# Score alla data with all model

In [None]:
import pandas as pd
import torch
from torch.utils.data import DataLoader

from deep_nlp.cnncharclassifier import CNNCharClassifier, charToTensor
from src.deep_nlp.embed_cnn.embcnnmodel_gradcam import classifier3F
from deep_nlp.bilstm_cnn.bilstmcnn_gradcam import BilstmCnn


import pickle

from deep_nlp.grad_cam.utils.letter import rebuild_text, prepare_heatmap, LetterToToken
from deep_nlp.grad_cam.plot import plot_bar_heatmap, plot_text_and_heatmap

In [None]:
from pathlib import Path

current_dir = Path.cwd()  # this points to 'notebooks/' folder
proj_path = current_dir.parent.parent 
print(proj_path)

### CNN character level

In [None]:
# params
cnn_sequence_len= 1014
cnn_feature_num= 87
cnn_feature_size= 256
cnn_kernel_one= 7
cnn_kernel_two= 3
cnn_stride_one= 1
cnn_stride_two= 3
cnn_output_linear= 1024
cnn_num_class= 2
cnn_dropout= 0.5
cnn_cuda_allow= True

In [None]:
# Load model
model_path_saved= "data/06_models/cnn_char_classifier/cnn_char_model/cnn_char_model.pt"

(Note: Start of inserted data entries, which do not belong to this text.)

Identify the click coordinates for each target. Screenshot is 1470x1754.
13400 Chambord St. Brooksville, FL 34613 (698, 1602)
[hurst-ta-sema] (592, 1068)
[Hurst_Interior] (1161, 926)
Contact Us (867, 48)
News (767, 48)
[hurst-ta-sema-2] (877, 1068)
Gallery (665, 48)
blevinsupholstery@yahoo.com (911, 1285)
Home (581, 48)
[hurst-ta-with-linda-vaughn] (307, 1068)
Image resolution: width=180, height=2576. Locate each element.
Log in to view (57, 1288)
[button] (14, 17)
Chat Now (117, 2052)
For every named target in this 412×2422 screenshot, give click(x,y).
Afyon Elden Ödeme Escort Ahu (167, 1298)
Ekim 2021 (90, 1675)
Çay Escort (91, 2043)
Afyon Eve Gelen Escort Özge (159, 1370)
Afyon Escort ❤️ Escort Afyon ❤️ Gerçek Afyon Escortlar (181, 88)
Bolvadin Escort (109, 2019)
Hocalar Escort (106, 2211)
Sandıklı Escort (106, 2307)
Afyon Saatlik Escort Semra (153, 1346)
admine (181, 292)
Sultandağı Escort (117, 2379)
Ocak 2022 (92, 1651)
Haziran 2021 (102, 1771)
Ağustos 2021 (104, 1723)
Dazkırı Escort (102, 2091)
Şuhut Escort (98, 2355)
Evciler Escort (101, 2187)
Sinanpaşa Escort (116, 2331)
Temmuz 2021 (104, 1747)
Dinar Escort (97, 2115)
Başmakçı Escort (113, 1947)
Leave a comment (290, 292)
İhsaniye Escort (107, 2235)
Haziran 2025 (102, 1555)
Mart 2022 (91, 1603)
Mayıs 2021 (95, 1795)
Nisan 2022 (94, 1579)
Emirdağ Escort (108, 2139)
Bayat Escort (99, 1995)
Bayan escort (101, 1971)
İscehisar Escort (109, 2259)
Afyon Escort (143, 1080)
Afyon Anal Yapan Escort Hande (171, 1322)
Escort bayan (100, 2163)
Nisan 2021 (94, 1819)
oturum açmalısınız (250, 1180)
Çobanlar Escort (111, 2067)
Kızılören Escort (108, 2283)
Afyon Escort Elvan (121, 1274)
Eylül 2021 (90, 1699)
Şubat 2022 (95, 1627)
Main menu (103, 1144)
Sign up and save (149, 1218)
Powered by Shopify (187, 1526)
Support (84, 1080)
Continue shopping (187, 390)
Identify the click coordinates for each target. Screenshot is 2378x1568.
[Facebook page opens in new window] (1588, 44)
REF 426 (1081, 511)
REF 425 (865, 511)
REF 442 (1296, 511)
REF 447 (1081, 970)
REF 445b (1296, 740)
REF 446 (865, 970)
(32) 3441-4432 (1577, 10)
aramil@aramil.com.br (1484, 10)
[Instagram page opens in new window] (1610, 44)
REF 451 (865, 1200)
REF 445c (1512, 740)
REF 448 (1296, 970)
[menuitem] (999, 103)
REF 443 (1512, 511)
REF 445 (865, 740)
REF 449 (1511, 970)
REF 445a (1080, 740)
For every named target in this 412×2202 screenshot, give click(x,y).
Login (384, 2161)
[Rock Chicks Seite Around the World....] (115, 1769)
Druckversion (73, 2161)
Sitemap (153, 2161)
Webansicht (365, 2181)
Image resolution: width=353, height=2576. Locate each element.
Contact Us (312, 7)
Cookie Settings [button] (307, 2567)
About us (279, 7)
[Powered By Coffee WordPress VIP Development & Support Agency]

with open(str(proj_path)+ "\\" + model_path_saved, 'rb') as f:
    model_saved= pickle.load(f)

#### Engineering process

In [None]:
# Load test data
data_df= pd.read_csv(str(proj_path)+ "\\" + "data/01_raw/allocine_test.csv")

test_data= charToTensor(data_df= data_df, sentence_max_size= cnn_sequence_len)

test_load = DataLoader(test_data, batch_size= 1
                       , num_workers=4)

#### Load trained model

In [None]:
# Initialisation
parameters = {"sequence_len": cnn_sequence_len, "feature_num": cnn_feature_num
    , "feature_size": cnn_feature_size, "kernel_one": cnn_kernel_one
    , "kernel_two": cnn_kernel_two, "stride_one": cnn_stride_one
    , "stride_two": cnn_stride_two, "output_linear": cnn_output_linear
    , "num_class": cnn_num_class, "dropout": cnn_dropout}

In [None]:
model = CNNCharClassifier(**parameters)

if cnn_cuda_allow:
    model = torch.nn.DataParallel(model).cuda()
else:
    model = torch.nn.DataParallel(model)

model.load_state_dict(model_saved)

# state_dict= model.module.state_dict() # delete module to allow cpu loading

# cpu_model= CNNCharClassifier(**parameters).cpu()
# cpu_model.load_state_dict(state_dict)

model.eval()

#### Score

In [None]:
pred_test = []
lab = []
reviews= []
alphabet= test_data.get_alphabet()+" "

with torch.no_grad():
    for review, label in test_load:
        pred_test.append(torch.exp(model(review)))
        lab.append(label.float())
        
pred_test = torch.cat(pred_test)
lab = torch.cat(lab)

In [None]:
text_review_all= data_df["review"].values

In [None]:
results= pd.DataFrame({
    "review": text_review_all
    , "label": lab
    , "cnn_char_proba_1": pred_test.cpu()[:,1]
})

In [None]:
results

### Embedding CNN (5 filters)

#### Load Test loader

In [None]:
test_iterator_cnn_embed_path= "data/02_intermediate/test_iterator_cnn_embed.pkl"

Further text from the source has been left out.